In my experience, when you compare what publishers think people want (aspirational fluff content, or content that reflects academic ideals) with evidence that shows what people actually choose (realistic, in-depth content that’s fun to consume), evidence shows that higher quality, comprehensive information attracts readers long-term. I can’t give you specifics besides my knowledge of optimization strategies and client results, but generally good content — high-quality, useful information — is discoverable, as long as basic optimization guidelines are followed.

Google doesn’t “democratize” access to information — no privately owned software is capable of democratizing anything. But it does give independent websites and publishers a fighting shot at successfully distributing content that audiences, not advertisers, consider to be good. The monetization model is on you, publisher, but it can be done. It also enables companies to represent themselves publicly and reach audiences directly, with far more depth than a brochure.

And in the cases when searchers can’t find good content about a specific subject — as Charlie Warzel described in an Atlantic piece that claimed Google is bad now without providing any data besides vibes — it’s often because that good content hasn’t yet been published online, or at all. Common logic seems to dictate that the presence of large amounts of content must mean that all the good work has already been published. But the fact is that most digital content is created using the extractive farm model, rather than a model with sustainability for both creators and advertisers in mind.
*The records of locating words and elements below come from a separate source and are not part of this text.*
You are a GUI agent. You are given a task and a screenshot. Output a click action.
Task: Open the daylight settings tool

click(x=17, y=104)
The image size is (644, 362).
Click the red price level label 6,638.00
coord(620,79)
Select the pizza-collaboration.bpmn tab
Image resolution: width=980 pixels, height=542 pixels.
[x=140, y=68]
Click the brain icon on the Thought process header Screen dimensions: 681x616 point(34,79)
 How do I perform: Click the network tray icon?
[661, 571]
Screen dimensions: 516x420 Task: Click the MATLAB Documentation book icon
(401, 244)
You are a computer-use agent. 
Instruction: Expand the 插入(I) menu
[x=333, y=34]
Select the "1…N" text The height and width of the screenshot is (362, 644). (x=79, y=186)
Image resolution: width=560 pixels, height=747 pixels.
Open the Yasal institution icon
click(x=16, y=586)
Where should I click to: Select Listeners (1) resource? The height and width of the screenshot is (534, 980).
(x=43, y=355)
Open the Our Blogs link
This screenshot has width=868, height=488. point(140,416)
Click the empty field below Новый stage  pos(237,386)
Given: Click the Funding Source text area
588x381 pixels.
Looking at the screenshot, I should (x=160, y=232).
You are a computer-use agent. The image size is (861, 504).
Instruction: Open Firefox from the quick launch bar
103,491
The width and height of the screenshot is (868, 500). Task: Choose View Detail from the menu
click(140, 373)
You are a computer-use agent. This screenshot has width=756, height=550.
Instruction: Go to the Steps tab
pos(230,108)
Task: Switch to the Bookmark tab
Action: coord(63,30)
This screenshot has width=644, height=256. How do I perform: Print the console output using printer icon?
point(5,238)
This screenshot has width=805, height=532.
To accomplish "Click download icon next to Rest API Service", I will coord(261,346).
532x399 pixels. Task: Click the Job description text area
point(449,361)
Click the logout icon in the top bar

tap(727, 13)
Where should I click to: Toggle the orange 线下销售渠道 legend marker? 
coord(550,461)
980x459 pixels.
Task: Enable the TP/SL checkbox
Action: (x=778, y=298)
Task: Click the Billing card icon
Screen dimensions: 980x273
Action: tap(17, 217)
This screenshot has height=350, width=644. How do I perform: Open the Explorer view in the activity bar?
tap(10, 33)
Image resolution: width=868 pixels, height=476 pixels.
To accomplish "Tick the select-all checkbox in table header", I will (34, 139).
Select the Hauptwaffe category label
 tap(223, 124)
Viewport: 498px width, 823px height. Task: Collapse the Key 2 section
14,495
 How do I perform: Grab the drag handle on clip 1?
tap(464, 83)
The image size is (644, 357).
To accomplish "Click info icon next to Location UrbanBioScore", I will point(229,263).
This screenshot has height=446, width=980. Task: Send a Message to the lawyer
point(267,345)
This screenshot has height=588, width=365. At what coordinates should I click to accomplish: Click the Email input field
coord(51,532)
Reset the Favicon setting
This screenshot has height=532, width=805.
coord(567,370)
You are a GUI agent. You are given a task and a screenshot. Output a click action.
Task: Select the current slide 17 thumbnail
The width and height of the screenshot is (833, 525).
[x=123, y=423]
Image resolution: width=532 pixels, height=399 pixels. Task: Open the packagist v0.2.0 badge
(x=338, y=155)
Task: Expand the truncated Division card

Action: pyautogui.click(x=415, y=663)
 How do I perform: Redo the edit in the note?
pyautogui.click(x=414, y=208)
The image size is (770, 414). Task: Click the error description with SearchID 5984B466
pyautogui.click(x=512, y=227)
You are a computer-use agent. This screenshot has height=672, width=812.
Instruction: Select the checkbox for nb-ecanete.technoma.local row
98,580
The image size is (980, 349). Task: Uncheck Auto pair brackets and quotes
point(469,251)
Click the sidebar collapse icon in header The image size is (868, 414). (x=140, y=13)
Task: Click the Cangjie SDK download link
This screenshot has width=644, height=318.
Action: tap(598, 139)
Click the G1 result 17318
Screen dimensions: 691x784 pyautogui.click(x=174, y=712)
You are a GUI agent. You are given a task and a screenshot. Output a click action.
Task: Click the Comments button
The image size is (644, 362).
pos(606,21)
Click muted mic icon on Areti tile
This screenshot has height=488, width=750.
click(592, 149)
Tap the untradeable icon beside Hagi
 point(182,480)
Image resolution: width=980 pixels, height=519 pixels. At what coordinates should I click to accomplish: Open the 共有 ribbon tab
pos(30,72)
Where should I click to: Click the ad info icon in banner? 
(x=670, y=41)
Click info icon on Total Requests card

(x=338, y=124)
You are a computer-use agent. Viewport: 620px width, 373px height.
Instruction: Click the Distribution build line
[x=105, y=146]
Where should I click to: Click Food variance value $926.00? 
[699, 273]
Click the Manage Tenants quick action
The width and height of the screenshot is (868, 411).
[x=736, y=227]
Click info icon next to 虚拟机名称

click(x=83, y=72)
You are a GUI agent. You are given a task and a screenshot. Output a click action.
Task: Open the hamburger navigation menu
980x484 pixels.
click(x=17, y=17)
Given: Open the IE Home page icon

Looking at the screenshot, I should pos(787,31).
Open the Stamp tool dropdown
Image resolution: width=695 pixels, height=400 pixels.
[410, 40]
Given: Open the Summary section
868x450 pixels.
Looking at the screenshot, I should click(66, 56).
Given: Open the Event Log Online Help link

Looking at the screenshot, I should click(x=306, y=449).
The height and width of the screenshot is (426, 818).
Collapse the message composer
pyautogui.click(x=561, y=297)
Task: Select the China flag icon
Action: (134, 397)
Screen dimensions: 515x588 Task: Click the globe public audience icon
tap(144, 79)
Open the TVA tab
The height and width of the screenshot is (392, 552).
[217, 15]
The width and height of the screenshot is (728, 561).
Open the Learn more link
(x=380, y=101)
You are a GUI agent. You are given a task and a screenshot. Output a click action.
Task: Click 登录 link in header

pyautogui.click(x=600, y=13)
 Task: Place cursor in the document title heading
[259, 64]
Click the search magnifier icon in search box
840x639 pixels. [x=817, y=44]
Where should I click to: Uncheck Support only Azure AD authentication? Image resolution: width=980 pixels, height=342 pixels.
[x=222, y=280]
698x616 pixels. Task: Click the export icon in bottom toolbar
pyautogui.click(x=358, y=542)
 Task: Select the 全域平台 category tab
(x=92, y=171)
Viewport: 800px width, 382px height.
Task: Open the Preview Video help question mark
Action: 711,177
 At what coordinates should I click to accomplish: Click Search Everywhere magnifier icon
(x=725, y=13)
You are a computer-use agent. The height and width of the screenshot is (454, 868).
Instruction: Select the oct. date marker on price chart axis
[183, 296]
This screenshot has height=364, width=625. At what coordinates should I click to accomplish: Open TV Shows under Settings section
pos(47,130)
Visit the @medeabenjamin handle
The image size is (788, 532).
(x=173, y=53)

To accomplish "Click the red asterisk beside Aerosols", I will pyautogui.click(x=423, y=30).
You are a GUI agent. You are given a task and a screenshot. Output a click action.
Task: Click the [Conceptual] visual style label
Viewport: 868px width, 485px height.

 I’ve said it before, and I will die on this soapbox: If you want to publish high-quality, discoverable content online and commit to building an organized website that users spend time with, there are still plenty of opportunities to show up as an expert. (Just don’t sell advertising through Google as your monetization strategy.) You just have to commit to publishing a good website — and despite the lawsuit and the monopoly its aiming to redress, Google’s current guidelines are a solid place to start.

What does good content look like in 2023?

And what does great, successful content look like? Well, it hasn’t changed much from what we published three years ago, with a couple of expertise bullet-points at the end. Good web content is:

  • Is readable and crawl-able by search engines
  • Is structured according to user behavior and topic matter (i.e., not buried in a blog somewhere)
  • Contains words and phrases that are characteristic of the entity or topic you want to be discovered for
  • Also contains original words, phrases, and syntax not seen in other similar search results for the query
  • Presents the topic so that your target audiences can understand, with web-friendly writing
  • Is factual and originally sourced, with citations
  • Uses original photos, illustration, design, audio, and videos to enhance and complement content
  • Is accessible for different types of learners — ideally so readers, visual thinkers, and video fans can understand the resource at hand
  • Is accompanied by authorship information and clear editorial policies
  • Is supported by data and not created programmatically or with artificial intelligence
  • Has a strong and unique point of view and well-argued perspective that can appeal to both experts and new users
  • Is surprising and unexpected without alienating its audience
  • Doesn’t bury the lede
  • Is connected to other website content through both on-page and menu navigational patterns

I’m not rooting for Google, but I’m not rooting against them either. Instead, I’m rooting for the indie publishers and shop owners and people who are thinking about what they publish online as a new opportunity to reach the diverse array of people who seek out content they enjoy, rather than an opportunity to capitalize on traffic. Use it for my epitaph: I am 100% rooting against traffic.